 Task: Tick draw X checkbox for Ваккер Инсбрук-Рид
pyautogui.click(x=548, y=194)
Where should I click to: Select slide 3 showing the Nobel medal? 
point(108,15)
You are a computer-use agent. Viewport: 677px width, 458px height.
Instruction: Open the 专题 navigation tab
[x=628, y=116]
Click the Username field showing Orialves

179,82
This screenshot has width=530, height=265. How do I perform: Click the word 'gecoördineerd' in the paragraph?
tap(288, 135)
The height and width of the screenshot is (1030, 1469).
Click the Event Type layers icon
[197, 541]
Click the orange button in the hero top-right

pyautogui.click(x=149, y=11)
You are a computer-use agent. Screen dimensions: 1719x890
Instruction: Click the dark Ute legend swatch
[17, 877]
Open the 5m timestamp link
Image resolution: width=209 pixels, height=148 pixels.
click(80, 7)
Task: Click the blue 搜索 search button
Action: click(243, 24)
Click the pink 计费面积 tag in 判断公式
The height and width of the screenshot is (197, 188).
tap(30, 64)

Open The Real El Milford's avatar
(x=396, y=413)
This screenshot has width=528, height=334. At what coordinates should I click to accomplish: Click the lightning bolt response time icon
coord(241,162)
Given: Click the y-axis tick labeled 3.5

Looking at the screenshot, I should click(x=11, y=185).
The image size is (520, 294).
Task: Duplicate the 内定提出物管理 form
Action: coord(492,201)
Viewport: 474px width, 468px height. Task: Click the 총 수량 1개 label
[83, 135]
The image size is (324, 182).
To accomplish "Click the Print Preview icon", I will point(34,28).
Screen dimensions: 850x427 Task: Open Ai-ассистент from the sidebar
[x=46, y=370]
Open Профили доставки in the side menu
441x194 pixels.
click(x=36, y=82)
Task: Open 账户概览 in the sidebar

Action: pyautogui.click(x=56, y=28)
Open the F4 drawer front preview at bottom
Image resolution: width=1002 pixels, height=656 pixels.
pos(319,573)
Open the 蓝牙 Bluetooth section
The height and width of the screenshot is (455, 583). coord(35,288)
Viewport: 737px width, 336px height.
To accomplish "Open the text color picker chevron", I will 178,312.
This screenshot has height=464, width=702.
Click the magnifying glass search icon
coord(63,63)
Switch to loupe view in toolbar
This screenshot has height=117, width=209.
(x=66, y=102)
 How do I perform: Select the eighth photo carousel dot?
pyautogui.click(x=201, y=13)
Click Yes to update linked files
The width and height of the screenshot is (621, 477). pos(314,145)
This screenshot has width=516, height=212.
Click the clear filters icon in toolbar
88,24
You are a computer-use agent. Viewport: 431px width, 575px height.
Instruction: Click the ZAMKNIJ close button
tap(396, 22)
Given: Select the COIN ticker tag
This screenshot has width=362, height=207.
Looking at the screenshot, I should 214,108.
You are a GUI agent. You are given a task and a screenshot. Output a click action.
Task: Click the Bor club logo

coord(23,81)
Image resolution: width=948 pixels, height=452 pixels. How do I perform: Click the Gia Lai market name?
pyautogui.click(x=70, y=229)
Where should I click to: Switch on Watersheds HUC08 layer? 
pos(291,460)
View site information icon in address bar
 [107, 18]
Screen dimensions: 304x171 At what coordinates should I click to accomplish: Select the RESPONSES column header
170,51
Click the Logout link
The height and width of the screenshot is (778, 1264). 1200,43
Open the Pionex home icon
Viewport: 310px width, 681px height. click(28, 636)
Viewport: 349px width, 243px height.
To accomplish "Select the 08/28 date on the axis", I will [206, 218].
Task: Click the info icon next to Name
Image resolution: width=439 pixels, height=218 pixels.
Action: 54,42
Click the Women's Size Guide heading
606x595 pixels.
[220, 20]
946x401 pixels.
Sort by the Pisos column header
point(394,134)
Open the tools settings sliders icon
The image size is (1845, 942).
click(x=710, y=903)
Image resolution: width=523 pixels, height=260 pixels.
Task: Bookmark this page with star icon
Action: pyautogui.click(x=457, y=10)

++++++

__Task statement__:
The required output is every line above that contains the string "computer".

__Response below__:
You are a computer-use agent. Viewport: 677px width, 458px height.
You are a computer-use agent. Screen dimensions: 1719x890
You are a computer-use agent. Viewport: 431px width, 575px height.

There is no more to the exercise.